Published online by Cambridge University Press: 29 June 2015
Many extremely low birth weight infants develop pulmonary hypertension late in their clinical course, and over 60% go undetected by early screening echocardiography. At present, no standardised screening protocol exists for detecting late pulmonary hypertension in extremely low birth weight infants. We assessed the utility of oxygen supplementation as a predictor of late pulmonary hypertension.

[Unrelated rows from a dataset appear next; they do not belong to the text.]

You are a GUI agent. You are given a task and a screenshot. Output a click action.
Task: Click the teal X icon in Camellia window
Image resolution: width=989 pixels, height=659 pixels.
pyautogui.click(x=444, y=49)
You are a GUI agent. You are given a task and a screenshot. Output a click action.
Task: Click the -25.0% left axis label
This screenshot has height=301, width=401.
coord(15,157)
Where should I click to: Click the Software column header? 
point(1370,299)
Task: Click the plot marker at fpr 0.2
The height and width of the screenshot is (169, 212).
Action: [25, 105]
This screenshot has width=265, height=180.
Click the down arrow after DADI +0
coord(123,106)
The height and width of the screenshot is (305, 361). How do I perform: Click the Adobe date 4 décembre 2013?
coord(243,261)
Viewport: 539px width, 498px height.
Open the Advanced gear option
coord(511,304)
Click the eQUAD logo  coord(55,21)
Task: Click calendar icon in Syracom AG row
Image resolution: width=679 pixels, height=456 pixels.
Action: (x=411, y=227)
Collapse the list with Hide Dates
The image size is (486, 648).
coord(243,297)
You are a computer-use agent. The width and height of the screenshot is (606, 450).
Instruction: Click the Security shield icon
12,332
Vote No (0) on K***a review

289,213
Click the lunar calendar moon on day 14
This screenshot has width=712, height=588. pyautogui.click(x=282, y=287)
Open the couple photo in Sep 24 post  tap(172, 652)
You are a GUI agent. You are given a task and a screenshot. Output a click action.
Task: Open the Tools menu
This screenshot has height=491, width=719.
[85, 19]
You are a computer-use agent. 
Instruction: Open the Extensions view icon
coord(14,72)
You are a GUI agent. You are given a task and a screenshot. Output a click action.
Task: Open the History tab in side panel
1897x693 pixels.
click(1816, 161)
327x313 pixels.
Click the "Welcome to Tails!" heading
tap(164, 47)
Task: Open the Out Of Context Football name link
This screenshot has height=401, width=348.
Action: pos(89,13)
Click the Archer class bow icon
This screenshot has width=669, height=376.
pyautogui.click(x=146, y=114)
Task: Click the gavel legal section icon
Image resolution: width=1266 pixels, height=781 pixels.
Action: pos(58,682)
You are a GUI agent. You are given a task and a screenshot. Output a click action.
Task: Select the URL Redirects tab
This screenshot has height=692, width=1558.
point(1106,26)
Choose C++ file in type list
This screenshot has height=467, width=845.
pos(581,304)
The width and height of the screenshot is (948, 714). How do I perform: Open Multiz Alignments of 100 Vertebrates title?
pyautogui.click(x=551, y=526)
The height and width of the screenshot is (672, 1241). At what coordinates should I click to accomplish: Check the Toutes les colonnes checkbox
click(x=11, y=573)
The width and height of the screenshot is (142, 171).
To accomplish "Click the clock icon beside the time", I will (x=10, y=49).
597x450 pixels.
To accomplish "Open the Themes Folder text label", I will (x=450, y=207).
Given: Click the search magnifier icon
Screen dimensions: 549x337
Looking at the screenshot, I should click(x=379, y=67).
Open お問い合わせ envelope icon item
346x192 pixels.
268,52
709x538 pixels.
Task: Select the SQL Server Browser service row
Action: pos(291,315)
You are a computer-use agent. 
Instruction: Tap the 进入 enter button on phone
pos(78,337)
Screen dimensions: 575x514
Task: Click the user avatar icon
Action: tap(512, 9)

A retrospective single-centre review of extremely low birth weight infants with no evidence of CHD and those surviving for >30 days was performed. The association between oxygen ⩾30% at day of life 30 and diagnosis of late pulmonary hypertension was estimated with an odds ratio and 95% confidence interval using logistic regression. Doppler echocardiography was used to diagnose pulmonary hypertension in the infants.
A total of 230 infants met the study criteria. The incidence of late pulmonary hypertension was 8.3% (19/230). Infants with late pulmonary hypertension were more likely to have a lower mean birth weight (667.1±144 versus 799.3±140 g, p=0.001) and more likely to be small for gestational age (47.4 versus 14.2%, p=0.004). Oxygen requirement ⩾30% at day of life 30 was associated with increased risk of late pulmonary hypertension (odds ratio=3.77, 95% confidence interval=1.42–10.00, p=0.008) in univariate analysis and after adjusting for birth weight (odds ratio=2.47, 95% confidence interval=0.89–6.84, p=0.08).
The need of oxygen supplementation ⩾30% at day of life 30 may be a good screening tool for detecting late pulmonary hypertension in extremely low birth weight infants.